*WHAT YOU NEED TO DO*
Return the lines of the data below exactly. Start at the first and end with the line containing "The height and width of the screenshot is (432, 548).".

*Pixel coordinate grounding data*

= Beginning of Section =

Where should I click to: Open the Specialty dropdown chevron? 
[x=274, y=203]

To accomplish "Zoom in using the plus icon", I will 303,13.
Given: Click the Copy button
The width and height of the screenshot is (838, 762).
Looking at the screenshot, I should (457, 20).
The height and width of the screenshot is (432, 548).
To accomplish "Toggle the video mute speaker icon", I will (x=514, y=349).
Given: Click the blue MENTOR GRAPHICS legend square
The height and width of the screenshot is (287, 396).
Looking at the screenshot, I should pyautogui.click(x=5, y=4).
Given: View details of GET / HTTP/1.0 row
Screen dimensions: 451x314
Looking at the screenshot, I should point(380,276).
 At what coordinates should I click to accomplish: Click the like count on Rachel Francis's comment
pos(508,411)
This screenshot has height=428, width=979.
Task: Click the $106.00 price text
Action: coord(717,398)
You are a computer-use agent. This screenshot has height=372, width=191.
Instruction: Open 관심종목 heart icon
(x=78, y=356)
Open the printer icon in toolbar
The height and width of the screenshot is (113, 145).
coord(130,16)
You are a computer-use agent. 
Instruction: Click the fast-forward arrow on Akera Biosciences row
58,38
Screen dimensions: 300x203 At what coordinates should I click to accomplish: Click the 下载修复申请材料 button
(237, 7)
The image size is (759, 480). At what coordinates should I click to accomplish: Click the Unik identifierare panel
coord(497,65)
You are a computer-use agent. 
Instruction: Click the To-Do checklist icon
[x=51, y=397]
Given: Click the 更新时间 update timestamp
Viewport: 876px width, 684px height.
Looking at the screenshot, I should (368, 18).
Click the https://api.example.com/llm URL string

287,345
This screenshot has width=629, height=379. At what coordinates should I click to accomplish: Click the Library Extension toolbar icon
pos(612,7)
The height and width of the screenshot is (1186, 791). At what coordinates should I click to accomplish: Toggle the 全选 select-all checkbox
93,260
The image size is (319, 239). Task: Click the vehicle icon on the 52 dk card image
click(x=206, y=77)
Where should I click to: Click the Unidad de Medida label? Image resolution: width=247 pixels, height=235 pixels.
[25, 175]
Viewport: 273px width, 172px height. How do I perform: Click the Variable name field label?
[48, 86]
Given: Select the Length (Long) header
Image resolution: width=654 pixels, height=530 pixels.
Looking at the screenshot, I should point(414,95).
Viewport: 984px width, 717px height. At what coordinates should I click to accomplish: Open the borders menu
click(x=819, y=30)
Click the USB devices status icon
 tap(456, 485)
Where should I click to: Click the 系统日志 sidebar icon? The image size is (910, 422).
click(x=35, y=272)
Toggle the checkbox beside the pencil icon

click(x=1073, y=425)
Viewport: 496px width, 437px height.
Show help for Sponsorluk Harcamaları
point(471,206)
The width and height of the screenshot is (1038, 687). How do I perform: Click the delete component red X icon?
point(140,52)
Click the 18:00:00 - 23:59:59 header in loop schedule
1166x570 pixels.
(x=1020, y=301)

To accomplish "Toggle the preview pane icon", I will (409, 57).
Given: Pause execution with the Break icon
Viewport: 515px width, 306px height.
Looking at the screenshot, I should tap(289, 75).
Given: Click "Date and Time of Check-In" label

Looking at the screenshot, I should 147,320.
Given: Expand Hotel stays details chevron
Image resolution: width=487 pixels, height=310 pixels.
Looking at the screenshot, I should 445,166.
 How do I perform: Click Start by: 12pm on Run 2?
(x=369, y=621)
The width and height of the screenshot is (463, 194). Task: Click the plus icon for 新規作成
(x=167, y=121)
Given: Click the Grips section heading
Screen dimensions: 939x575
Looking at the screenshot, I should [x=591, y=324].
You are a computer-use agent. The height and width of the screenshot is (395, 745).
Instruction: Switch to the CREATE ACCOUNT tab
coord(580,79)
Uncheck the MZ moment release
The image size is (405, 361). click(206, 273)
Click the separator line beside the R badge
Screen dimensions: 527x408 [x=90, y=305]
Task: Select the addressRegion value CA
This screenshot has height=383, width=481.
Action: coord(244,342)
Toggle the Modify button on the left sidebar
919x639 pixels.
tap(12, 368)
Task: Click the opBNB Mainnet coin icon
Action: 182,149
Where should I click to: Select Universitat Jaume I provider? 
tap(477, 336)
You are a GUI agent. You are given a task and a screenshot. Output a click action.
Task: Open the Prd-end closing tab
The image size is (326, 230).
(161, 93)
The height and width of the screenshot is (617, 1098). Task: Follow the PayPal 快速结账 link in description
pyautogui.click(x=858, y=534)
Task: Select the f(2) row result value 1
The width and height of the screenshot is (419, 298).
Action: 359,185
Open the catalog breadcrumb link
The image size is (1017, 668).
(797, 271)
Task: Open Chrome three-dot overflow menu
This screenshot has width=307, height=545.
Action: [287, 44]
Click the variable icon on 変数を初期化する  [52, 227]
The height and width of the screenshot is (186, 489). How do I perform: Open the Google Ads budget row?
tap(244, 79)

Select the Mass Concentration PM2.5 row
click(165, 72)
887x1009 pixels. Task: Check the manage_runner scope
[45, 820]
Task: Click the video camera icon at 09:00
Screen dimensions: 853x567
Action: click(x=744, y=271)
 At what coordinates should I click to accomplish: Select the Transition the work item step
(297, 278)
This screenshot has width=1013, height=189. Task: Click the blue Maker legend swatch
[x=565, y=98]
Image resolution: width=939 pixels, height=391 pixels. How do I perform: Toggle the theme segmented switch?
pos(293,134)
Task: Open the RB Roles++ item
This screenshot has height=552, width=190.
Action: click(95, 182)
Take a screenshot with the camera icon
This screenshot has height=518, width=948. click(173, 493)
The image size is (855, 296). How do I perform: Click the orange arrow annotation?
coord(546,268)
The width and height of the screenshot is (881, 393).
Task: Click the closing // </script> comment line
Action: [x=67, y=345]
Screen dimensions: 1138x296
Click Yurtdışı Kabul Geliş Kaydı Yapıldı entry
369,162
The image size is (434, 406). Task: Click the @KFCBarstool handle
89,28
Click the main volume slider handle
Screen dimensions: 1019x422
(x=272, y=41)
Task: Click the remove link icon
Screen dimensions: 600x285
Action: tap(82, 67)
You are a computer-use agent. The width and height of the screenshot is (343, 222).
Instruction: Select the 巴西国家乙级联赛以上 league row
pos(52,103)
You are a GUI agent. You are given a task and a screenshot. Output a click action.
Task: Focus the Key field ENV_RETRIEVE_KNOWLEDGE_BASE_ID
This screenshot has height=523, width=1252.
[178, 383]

= End of Section =

*YOUR SOLUTION*
Where should I click to: Open the Specialty dropdown chevron? 
[x=274, y=203]

To accomplish "Zoom in using the plus icon", I will 303,13.
Given: Click the Copy button
The width and height of the screenshot is (838, 762).
Looking at the screenshot, I should (457, 20).
The height and width of the screenshot is (432, 548).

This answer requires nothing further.